What do you think about your platform mix across newsletters, video, podcasts, and live journalism, and what role does each play?
Macro Talk is YouTube– and LinkedIn-first. Audiences crave nuance, and the long-form video podcast is the best platform for that. My target audience is on LinkedIn, and that’s also where the conversations about what I’m reporting on are happening, so I focus there too. I launched my newsletter as the final part of my news stack because video is harder to get started with — and because I was hoping to get into the beehiiv Media Collective, which I did! (There was never any question that beehiiv was the right platform for me, because I’m building a media company, not just a newsletter business.)
Each format plays to a different audience. Not everyone likes podcasts. Not everyone likes newsletters. But I would say the video podcasts are the brand — they show audiences who I am as a reporter and interviewer. The newsletter is more intimate; it’s the place where readers can really hear my voice. And live journalism is where I’m at my best, where I have the most fun. Great moderation means juggling crowd energy, guest focus, AV, and editorial questions all at once — and that’s before you account for the prep, which is a whole other Q&A.
Which formats or channels are currently driving the strongest engagement or growth for you?
LinkedIn. I’ve doubled my following there since the beginning of last year, and by only posting roughly once a week. It’s where the people talking about my coverage areas already are, and it’s the platform where I can be most authentic in my voice without the toxicity that comes with other platforms. YouTube has been a deliberately slower build. It’s a different visual and editorial language than the TV work I did at CNN and Cheddar, and I’d rather get the content right first.
What recent story or interview went the most ‘viral’ with social sharing? Why do you believe it was so popular?
A LinkedIn clip featuring Harness CEO Jyoti Bansal announcing the company’s $5.5 billion valuation.

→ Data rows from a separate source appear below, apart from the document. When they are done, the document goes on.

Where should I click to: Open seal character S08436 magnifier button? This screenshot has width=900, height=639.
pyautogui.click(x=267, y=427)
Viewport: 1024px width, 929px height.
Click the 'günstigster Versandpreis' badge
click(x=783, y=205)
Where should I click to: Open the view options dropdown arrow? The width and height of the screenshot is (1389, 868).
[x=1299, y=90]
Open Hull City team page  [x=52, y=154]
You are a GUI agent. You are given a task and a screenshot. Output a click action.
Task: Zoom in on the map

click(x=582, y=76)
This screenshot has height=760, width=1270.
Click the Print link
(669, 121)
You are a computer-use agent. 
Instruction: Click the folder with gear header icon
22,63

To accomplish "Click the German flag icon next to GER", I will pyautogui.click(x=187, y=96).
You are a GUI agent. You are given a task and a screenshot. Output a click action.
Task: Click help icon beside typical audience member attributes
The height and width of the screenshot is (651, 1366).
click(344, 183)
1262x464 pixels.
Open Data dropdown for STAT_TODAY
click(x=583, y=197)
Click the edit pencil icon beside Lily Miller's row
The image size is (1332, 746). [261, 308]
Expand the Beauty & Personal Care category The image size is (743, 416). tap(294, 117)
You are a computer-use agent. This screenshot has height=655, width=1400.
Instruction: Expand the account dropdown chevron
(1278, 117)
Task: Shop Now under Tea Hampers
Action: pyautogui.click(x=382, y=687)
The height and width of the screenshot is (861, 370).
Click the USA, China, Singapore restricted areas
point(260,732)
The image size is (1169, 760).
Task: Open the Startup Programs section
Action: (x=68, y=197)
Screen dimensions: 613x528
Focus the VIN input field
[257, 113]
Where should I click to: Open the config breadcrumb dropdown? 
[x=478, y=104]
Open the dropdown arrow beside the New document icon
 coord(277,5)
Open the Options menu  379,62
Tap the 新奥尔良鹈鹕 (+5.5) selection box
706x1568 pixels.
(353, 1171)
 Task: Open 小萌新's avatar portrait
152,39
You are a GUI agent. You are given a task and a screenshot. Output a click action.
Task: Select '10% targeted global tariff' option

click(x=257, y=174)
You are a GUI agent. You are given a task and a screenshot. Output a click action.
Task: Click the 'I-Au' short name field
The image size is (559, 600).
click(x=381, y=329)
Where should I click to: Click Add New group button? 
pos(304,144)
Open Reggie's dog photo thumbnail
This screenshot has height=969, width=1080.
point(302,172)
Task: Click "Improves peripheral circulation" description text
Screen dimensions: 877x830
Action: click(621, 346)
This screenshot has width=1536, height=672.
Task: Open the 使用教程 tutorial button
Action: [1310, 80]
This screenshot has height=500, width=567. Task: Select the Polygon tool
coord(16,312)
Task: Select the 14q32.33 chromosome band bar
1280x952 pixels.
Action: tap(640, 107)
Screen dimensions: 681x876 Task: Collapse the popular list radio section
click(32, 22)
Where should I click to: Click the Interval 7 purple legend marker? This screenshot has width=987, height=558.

There was a big news hook, a big number, and a conversation that reflected what Macro Talk is fundamentally about — evolving stories like the tension between Silicon Valley and labor.
As AI increasingly shapes discovery and distribution, how are you thinking about building and maintaining trust with your audience?
Events, partnerships, transparency and doing more earned media myself.
First, I love live journalism because it’s a shared experience AI can’t replicate. Across my video podcasts, newsletter, and stage work, my audience can also verify that I’m not trying to be someone different in any of these mediums. Second, I’m focused on building long-term relationships with the right brand and editorial partners, because telling important stories well takes shared investment, not one-off transactions. Third, I try to be transparent about how I work and think, because in an AI-saturated landscape, showing the origin of the work will become more crucial.
And lastly, doing more earned media for myself and the Macro Talk brand will help people understand more of my human story — which feels especially important right now, as more women are stepping into media leadership roles and reshaping what these companies look like from the top.